Data centres will remain the IT powerhouse
The sustainable data centre market will see accelerated growth in 2013 as it becomes more focused on cost savings and provides more efficient internal IT delivery methods such as virtualisation, software-defined networks (SDNs) and the use of converged infrastructure solutions (so-called cloud-in-a-box), says global analyst firm Ovum.
In a new report (2013 Trends to Watch: Data Center Technology), the independent technology analyst firm states that organisations are looking at getting the best value from their investments, and in 2013 they will therefore be more driven by the desire to reduce costs and improve sustainability.
Roy Illsley, Ovum Principal Analyst and author of the report, says: “Due to the rise of the data centre infrastructure management (DCIM) market, now referred to as IT financial management, closely linked to the cost and availability of energy, the role of chief sustainability officer (CSO) will become more commonplace in organisations.”
Although a small market, DCIM will become more widely used in 2013, as its initial drives will be based on costs linked to energy and change.
Illsley adds: “As organisations look more into cost saving, energy represents a huge percentage of the cost base.”
Development and operations (DevOps) will also be part of sustainable IT in 2013. As a broad topic, the movement needs organisations to adopt strong governance capabilities that mandate the adoption of agile processes for business benefit to ensure that best practices are followed across the development life cycle.
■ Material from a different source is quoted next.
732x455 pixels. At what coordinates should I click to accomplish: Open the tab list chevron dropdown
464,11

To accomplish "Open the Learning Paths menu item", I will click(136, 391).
Other trends to watch in 2013 will be the complete virtualisation of all layers in the data centre from the database, to the storage, out to the user, which will also drive the need for greater automation technologies and the associated orchestration layer. For enterprises, the trend will focus more on sustainable IT and in particular DCIM and DevOPs. The bring-your-own-technology (BYOT) movement will become more of a reality between 2013/2014 and the mobile policies for corporate use and the growth of smartphones will be combined to provide a path for increased adoption by employees.
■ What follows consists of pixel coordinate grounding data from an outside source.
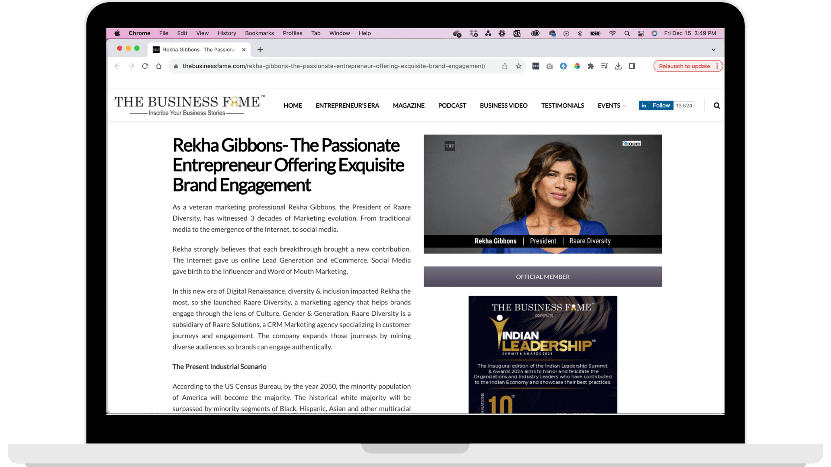The height and width of the screenshot is (467, 831).
Task: Click the LinkedIn Follow button
Action: click(660, 106)
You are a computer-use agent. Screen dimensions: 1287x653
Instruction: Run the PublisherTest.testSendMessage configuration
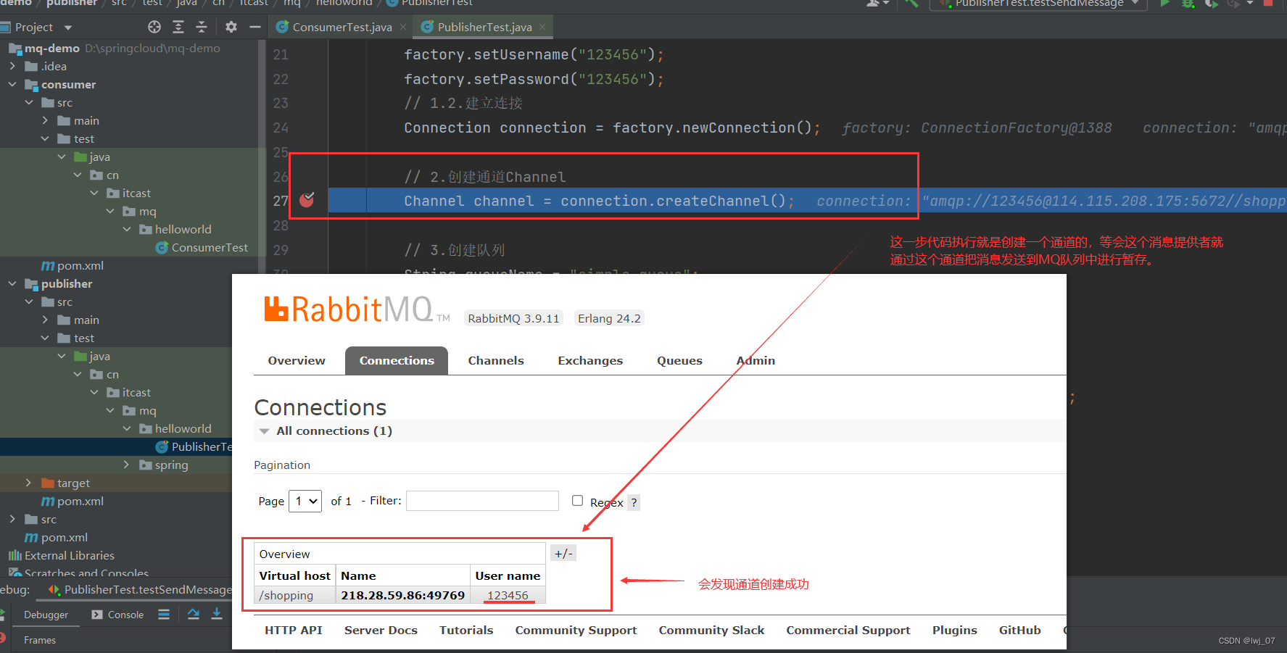pyautogui.click(x=1166, y=4)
For vendors, 2013 looks set to see wider adoption of automation technologies because CIOs will have to deliver the same or more services at reduced cost.
The hype surrounding cloud computing can lead some organisations to predict the end of the internal data centre, but Ovum considers that it is too early to make such bold statements. For many organisations, the question of workload classification remains a difficult issue, and the default position is to keep it on-premise.
But even if the workloads are fully understood in terms of risk, cost and value, the ability to move them is the Achilles heel of current technologies.
“This scenario is highly unlikely to change unless workloads between cloud technologies become truly portable in 2013 or security and privacy concerns evaporate,” concludes Illsey.